In a morning television show ‘Umagadang Kay Ganda’ of ABS-CBN, Coloma explained he did not say the Philippines will push the Rohingya boat people back to sea if they will be found undocumented.
”I did not say that,” Coloma said.
Coloma clarified that he was quoting the statement of Bureau of Immigration (BI) commissioner Fred Mison who said the Asian boat people will be examined if they will qualify as refugees or asylum seekers.
”If they are not really refugee or stateless persons, that’s would be the basis that they cannot be accepted. If they will be identified as refugees, we have procedures for that based on our commitment to the UN convention,” Coloma explained.
”Our declaration is clear. First, we will determine if they are real refugee,” he added.
In the past, Coloma said the Philippines has set up Refugee Processing Center for the thousands of boat people from Vietnam in the 1970s.

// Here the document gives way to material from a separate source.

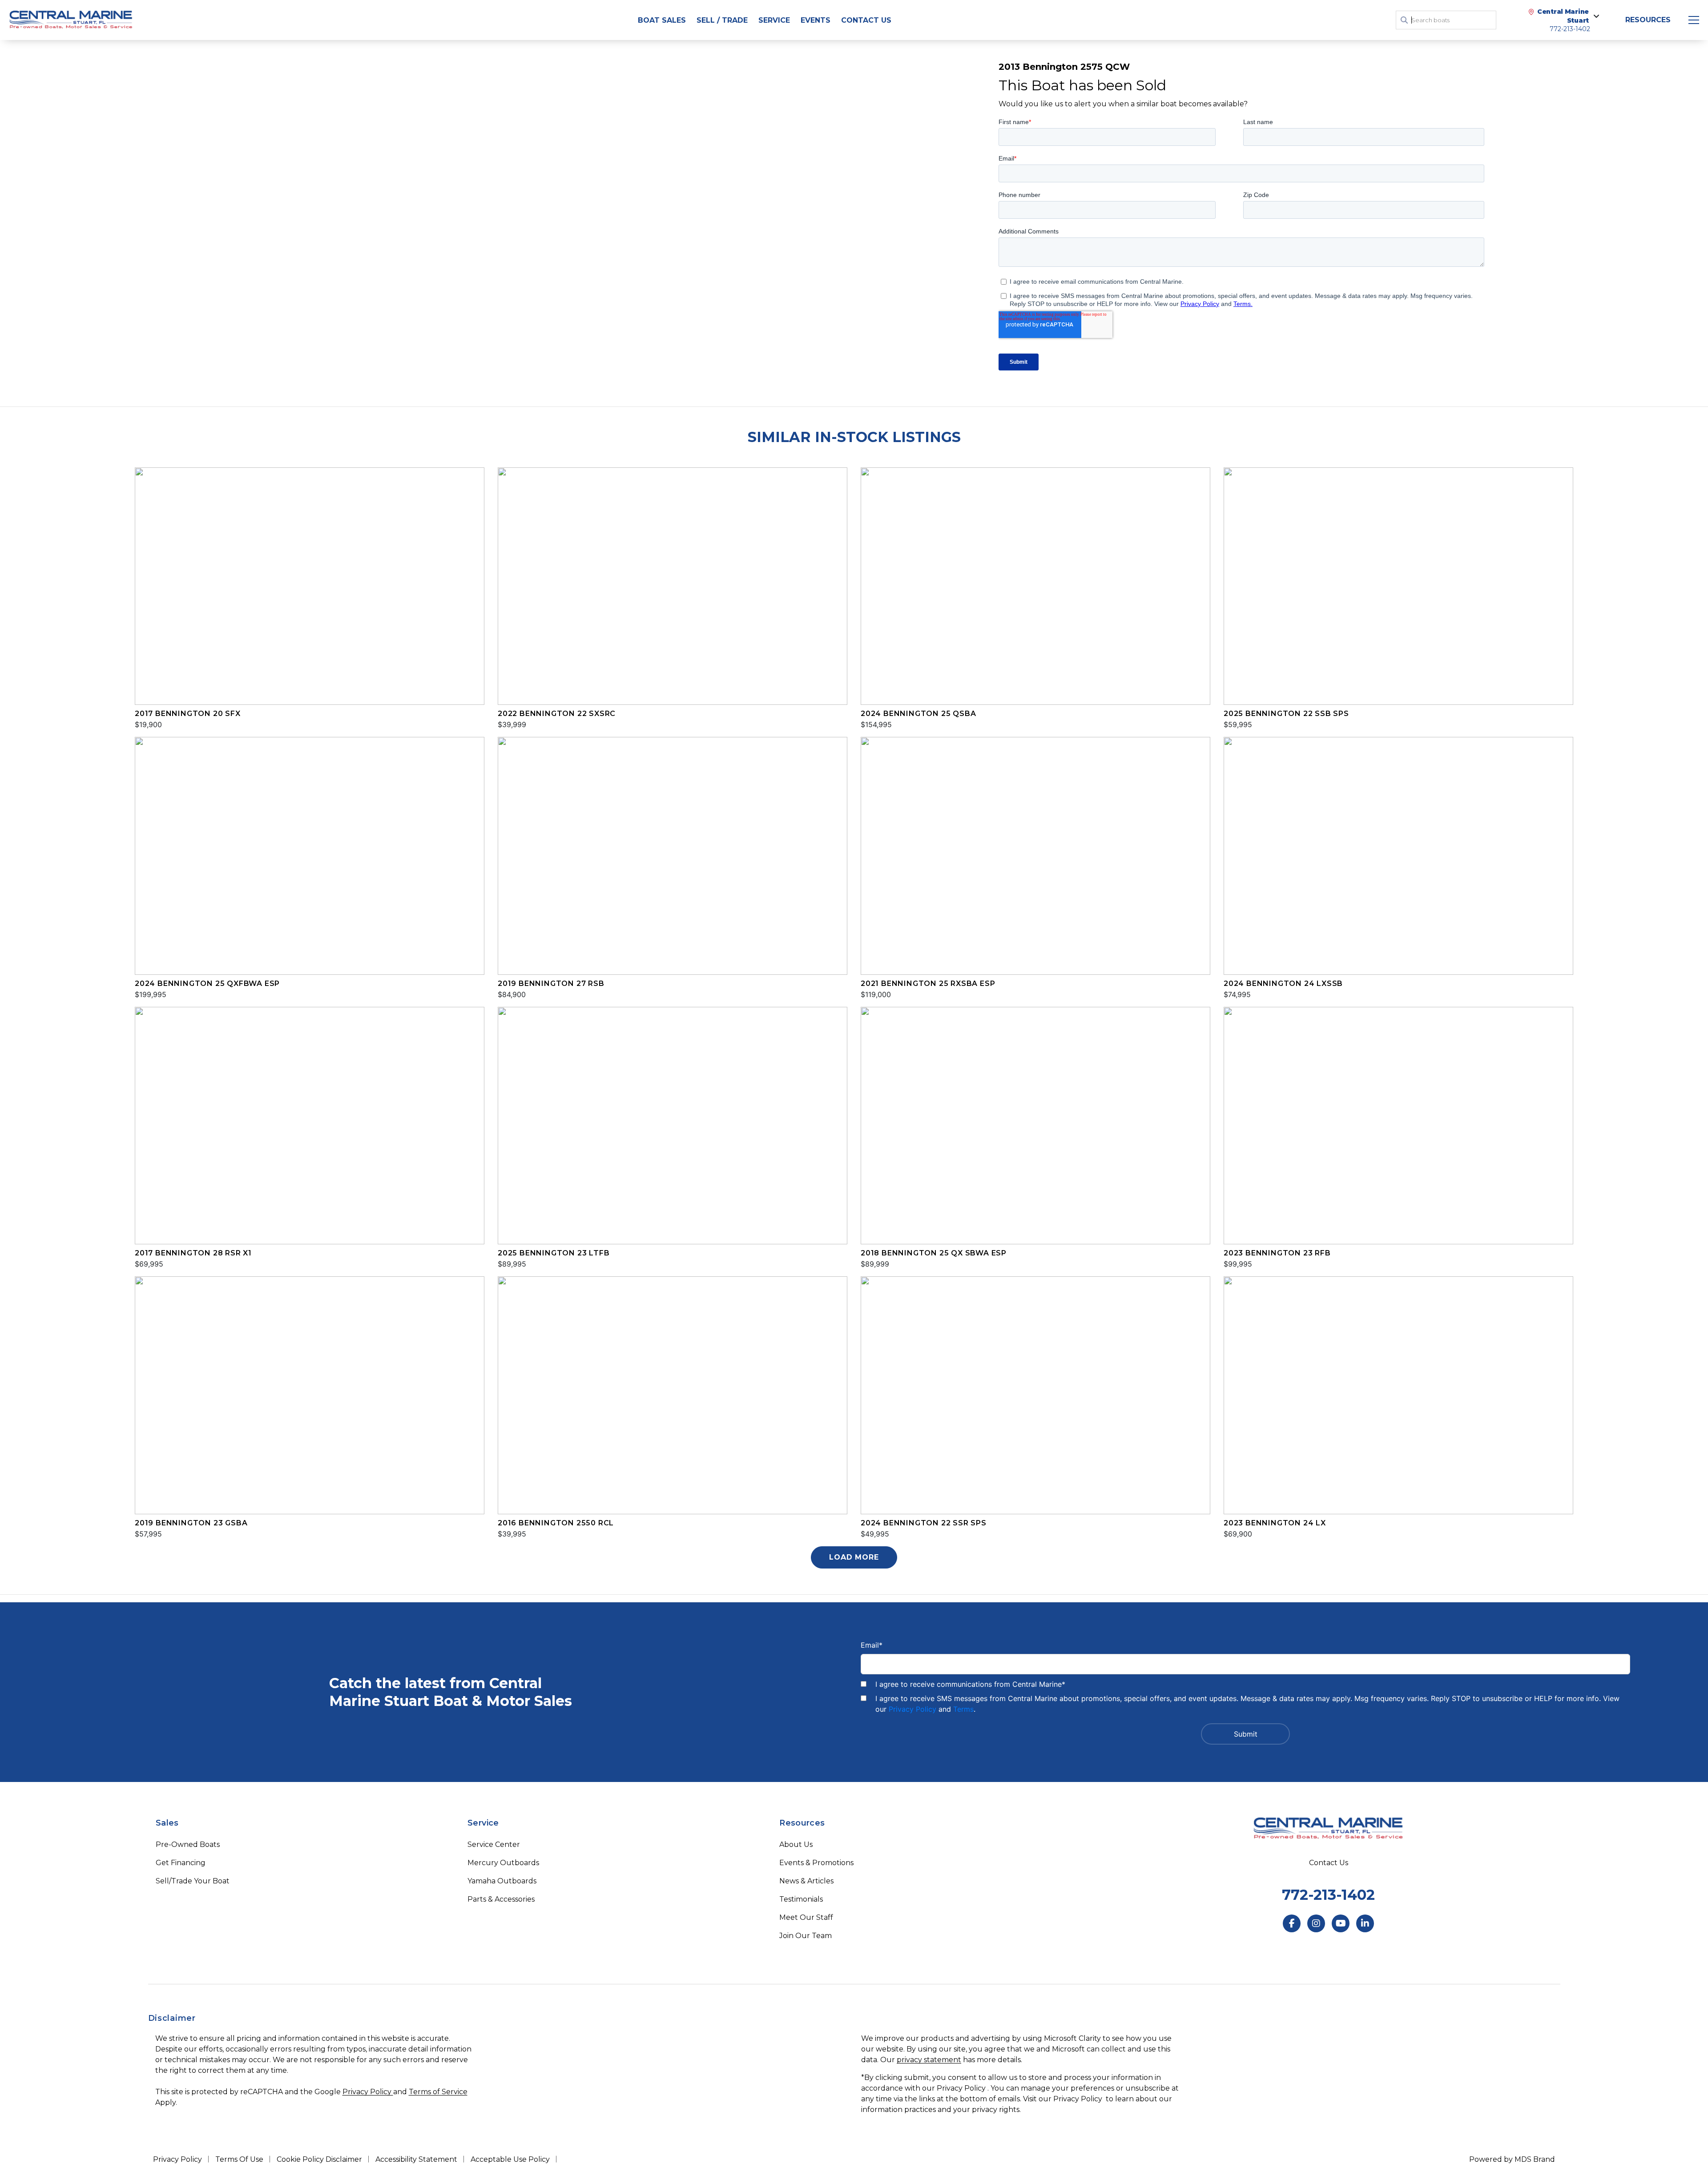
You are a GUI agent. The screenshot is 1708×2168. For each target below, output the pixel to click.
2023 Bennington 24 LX (1275, 1523)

”We have shown that we’re loving and caring people because we are Christian country. We care people who are in danger and hungry. It’s our responsibility to help them based on our commitment to the UN. Historically, that’s our practice,” Coloma said.
Reports said smugglers have abandoned at sea an estimated 6,000 Bangladeshis and Rohingya Muslims, many of them hungry and thirsty, from Myanmar.
Hundreds of them have reached land but many of them were floating in Southeast Asian seas in boats after Thailand, Indonesia and Malaysia reportedly pushed them back to sea.